I've seen the stories in many publications, including Automotive News: Cars are making a comeback.
As a car lover, I should climb up on my desk and dance an Irish jig. But I'm still seated, and I'm not dancing. Because I don't agree with those stories.
Sure, the Big 3 are paying more attention to cars; they realize they have ignored that vital segment of the market for far too long. But I don't think the steps the Big 3 are taking will make up for the years of neglect.
Here's what I'm getting at: Several new nameplates will enliven the car market in the next few years, but none will be high-volume (100,000 U.S. sales a year or more) autos. Ford has a GT sports car, 1,000 sales at the most. The Thunderbird is already here. It's a beauty, but it's not selling. The goal was 25,000 a year; last year's total was 19,085.
Ford will add the Five Hundred sedan, but it will not be a high-volume car. And there is talk that the Taurus will become a fleet model and will fade away eventually. Ouch! Ford sold 332,690 Taurus cars last year.
It's the same elsewhere.
Pontiac is excited about the return of the GTO, but the new performance car from Australia is pegged at 18,000 sales a year - a drop in the bucket.
And Chevrolet's Impala SS will be a plaything for the vroom-vroom set.
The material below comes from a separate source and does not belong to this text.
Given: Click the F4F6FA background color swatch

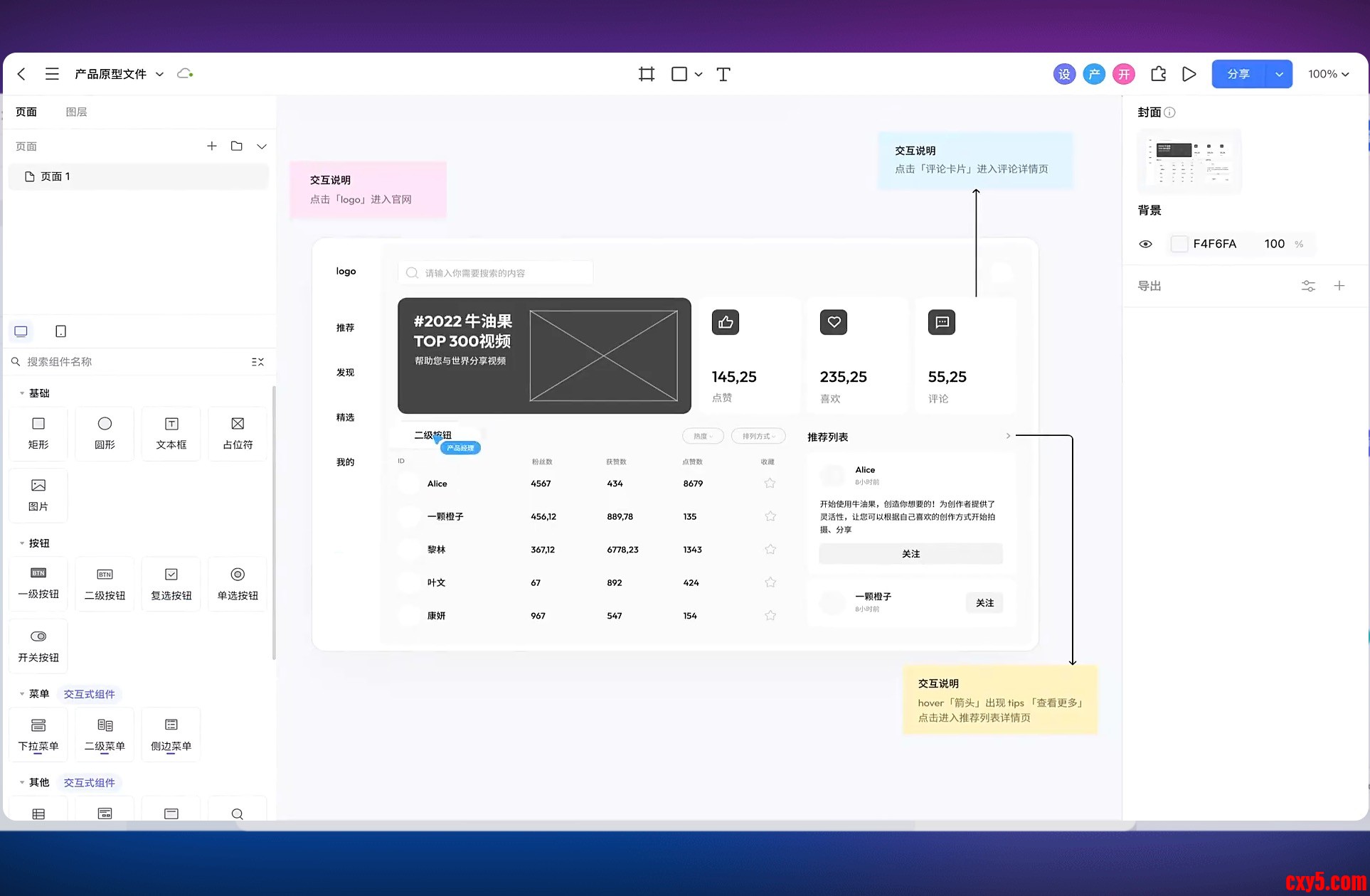Looking at the screenshot, I should (x=1179, y=244).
GM's Epsilon cars (Chevy Malibu, Pontiac Grand Am) should sell in volume, but they will be replacements for cars that have sold well in the past. They won't give car volume a big boost. Likewise the GM Delta class (Chevrolet Cavalier).
To me, a car comeback means new high-volume machines that will push cars ahead of trucks in the annual battle for sales supremacy. I do not see that happening.